Hi,

        This post is regarding some license issues for the use
of "TreeTagger" with the translator "Anubadok". Prof. Helmut
Schmid (creator of TreeTagger) has granted a license allowing
me to integrate and distribute the TreeTagger as a component of
Anubadok. The use of it, is free for free translations of
free stuffs :-). So I have made a tar-ball of necessary
files (6.9M) with a simpler (relatively) installer script and is
available for download. Please note that it does not include
Anubadok itself rather it's just for "tree-tagger-english".
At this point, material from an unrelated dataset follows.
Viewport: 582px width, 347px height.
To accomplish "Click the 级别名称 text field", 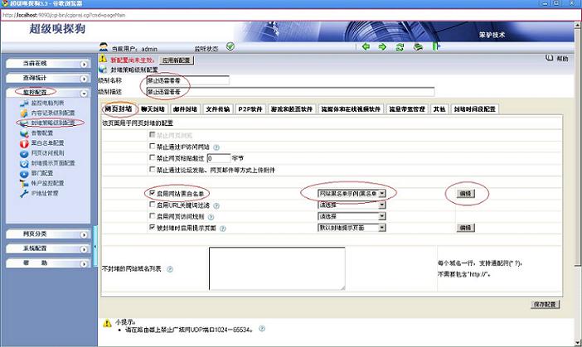I will [x=186, y=81].
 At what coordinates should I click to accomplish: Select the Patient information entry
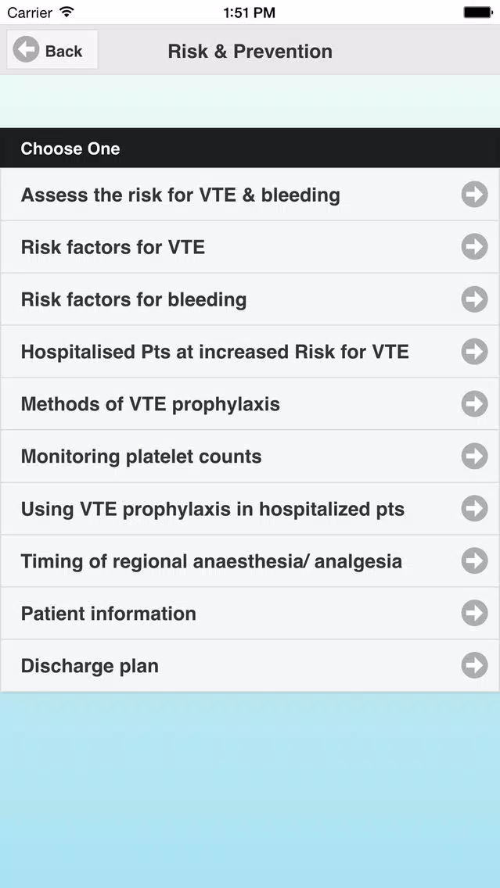(250, 613)
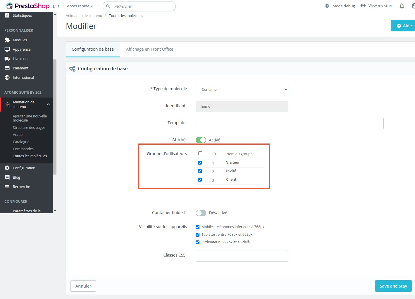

    Frankly, he has given me more rights than I had
asked for. However, its a non-GPL license. The parts-of-speech
tagger is a core requirement for any natural language
processing (NLP) software. Unfortunately, there aren't many
such tools available under GPL (even for English!!) which can
be readily used by other programs.

        For last two weeks, I was mainly hacking through
"LPost" which is based on Brill's rule-based-tagger, written in C
and available under GPL. However, it didn't have any in-built
tokenizer (something that understand that in the sentence
"Mr. Sayamindu is writing his examination.", the dot at the end
of "Mr." is not really the end of sentence but the dot at the end
of "examination." really is :-)) Also it didn't have the
lemmatizer (something that tells that the base form of "ate" is
"eat"). In fact this was the crucial drawback (specially for a
translator of Sanskrit based language where it is essential to
know the root verb). Nevertheless, its measured tagging accuracy
(for Wall Street Journal corpus) is reasonably high. It is around
91% whereas TreeTagger (uses probabilistic algorithm) accuracy is
around 93%.

  So after two weeks of hacking (sometime I felt that
it may be easier to write a new one than to understand someone
else C program :-)), its new avatar is now fitted with tokenizer
and lemmatizer and can be used as "drop-in" substitute for
TreeTagger. Although, it has slightly less accuracy but it has
great advantages. Like, you can easily train it for newer verbs like
"download" whereas you can't do it yourself for treetagger as
its database comes in binary. Also, its around 0.67M compared
to 6.9M for treetagger. I will release it both as C and Perl
API and most likely it will be integrated with Anubadok
to make it stand-alone GPL software.

 Unfortunately, I really couldn't give any time for
Anubadok itself, apart from some bug-fixing. The tagger itself
took almost all of my free time for last two weeks. I hope,
I can now switch the mode. Now I will do bug-fixing for tagger and
coding for Anubadok :-) BTW, if any of you have used Anubadok and
have some suggestions for improvements, please let me know.